Furthermore, the strategic rationale behind Terex acquiring REV Group suggests a belief in the long-term value and synergy potential. For investors, this means the company was deemed attractive enough to command a premium, reflecting its underlying assets and market position. Understanding the strategic fit can offer insights into why the deal was structured this way and what it means for the industry landscape, even as REV Group transitions out of public trading.

What Usually Happens Next

Following the merger agreement, the immediate next step for REV Group is to secure shareholder approval, which is anticipated by January 28, 2026. Investors should closely monitor proxy statements for details on the shareholder meeting and voting procedures. Additionally, the deal will likely undergo customary regulatory reviews, though the summary doesn't explicitly detail these, they are standard for acquisitions of this size. Any unexpected hurdles in these approvals could potentially delay the closing.

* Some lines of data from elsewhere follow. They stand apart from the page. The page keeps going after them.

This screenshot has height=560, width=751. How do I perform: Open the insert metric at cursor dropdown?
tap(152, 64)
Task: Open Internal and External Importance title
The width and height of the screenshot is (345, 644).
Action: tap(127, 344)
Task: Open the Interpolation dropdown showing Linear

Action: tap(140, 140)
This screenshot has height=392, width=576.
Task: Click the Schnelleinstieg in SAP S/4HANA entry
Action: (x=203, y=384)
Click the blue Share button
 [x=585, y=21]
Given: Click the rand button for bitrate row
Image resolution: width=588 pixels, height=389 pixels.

Assuming approvals proceed smoothly, the focus will shift to the closing of the deal, targeted for late Q1 2026. At this point, REV Group stock will cease trading and be delisted from its exchange. Investors will then receive the $16.50 per share cash payment for their holdings. It's crucial for shareholders to understand the payment process and any associated tax implications, which are typically outlined in further investor communications leading up to the closing date.

Investors should decide whether to hold their shares until the acquisition closes to receive the cash payment or sell them on the open market before delisting. The latter might be considered if there's a desire to reallocate capital sooner or if there's a slight arbitrage opportunity, though the price typically trades very close to the acquisition price once a deal is firm.

Financial Impact

All-cash deal worth $600 million, with an acquisition price of $16.50 per share, representing a 20% premium for shareholders.

Affected Stakeholders

Investors
Shareholders
Terex Corporation
Employees
Customers
REV Group Operations

Document Information

Event Date: October 29, 2025
Processed: January 30, 2026 at 09:13 AM

AI-Generated Analysis

This analysis is AI-generated from SEC filings. This is educational content, not financial advice. Always consult a financial advisor before making investment decisions.